Dopo l’ammissione che un cambiamento in questo governo non c’è, come detto ieri da Marco Travaglio, oggi è il sottosegretario alla Presidenza del Consiglio, Giancarlo Giorgetti, intervistato da Peter Gomez alla festa del Fatto Quotidiano, a Marina di Pietrasanta (Lucca), a smontare un’altra fake news. Peccato che questa era diventata il cavallo di battaglia di Matteo Salvini che, in campagna elettorale, aveva promesso 500mila rimpatri di clandestini. Che evidentemente non ci saranno, con buona pace per chi gli aveva creduto.

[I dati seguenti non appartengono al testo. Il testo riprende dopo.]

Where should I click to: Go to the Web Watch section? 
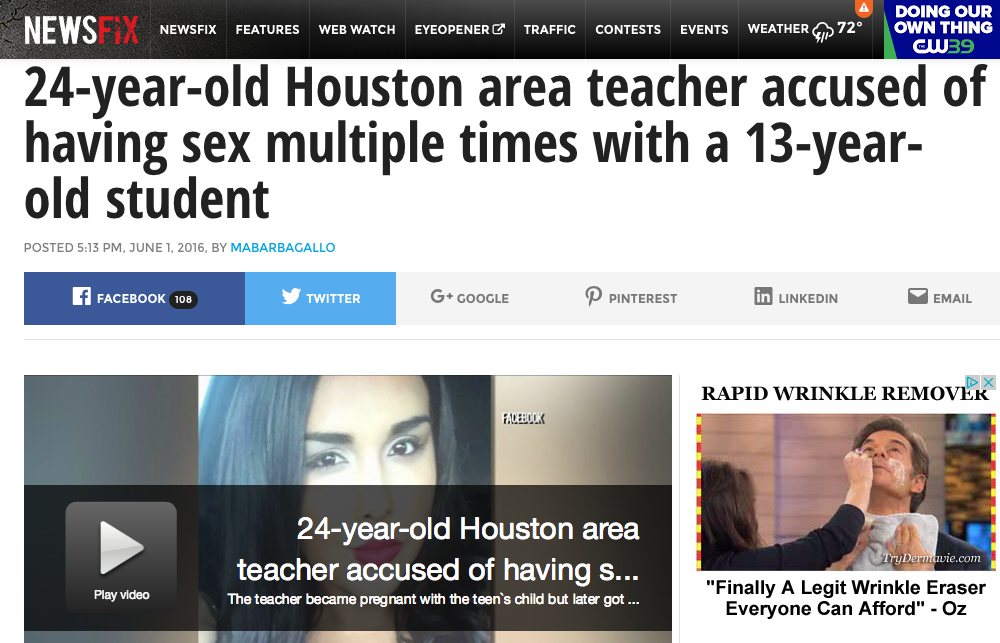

Non un caso ma un modus operandi ben rodato dal ministro che di sparate e inesattezze è il re. Lo stesso Giorgetti delinea la strategia: parlare alla pancia dell’elettorato. Eppure, dice il sottosegretario, i continui proclami e “rilanci” di Salvini possono essere un “pericolo” per il consenso al ministro dell’Interno ma Salvini “ha un’intuito pazzesco, una capacità di tenersi tarato sul sentimento, chiamiamola la pancia, dell’elettorato. Confido che quando sarà il momento in cui la pancia chiederà di frenare, frenerà”. E se così non dovesse essere? Giorgetti non nasconde che far ragionare il ‘Capitano’ è difficile: ” E’ permaloso, bisogna stare attenti a fargli una critica, ci sono delle tattiche per fargliele arrivare…”.

La fine della Lega?

Giorgetti non ha poi nascosto la sua preoccupazione per quello che potrà succedere il 5 settembre, giorno in cui il Tribunale del riesame di Genova affronterà il tema del sequestro dei conti leghisti dopo la condanna per truffa ai danni dello Stato di Umberto Bossi e Francesco Belsito. Una data che, secondo alcune ricostruzioni di stampa, smentite dallo stesso Giorgetti, potrebbe aprire la strada all’ipotesi di elezioni anticipate. Giorgetti, rispondendo alle domande del direttore de ilfattoquotidiano.it, ha spiegato che si teme per quel che accadrà: “Tutti i soldi che avevamo sono stati già presi dalla magistratura. Quindi, in questo momento non abbiamo più nulla. Il problema è che se il 5 settembre tutti i futuri proventi che fondamentalmente sono i versamenti dei parlamentari e dei consiglieri che affluiscono nelle casse della Lega vengono requisiti, allora è evidente che a quel punto lì un partito politico non può più esistere, perché non ha più i soldi…”.

”Se dovesse essere questa l’interpretazione da parte della magistratura, per noi questa sentenza sarebbe definitiva”, ha concluso Giorgetti.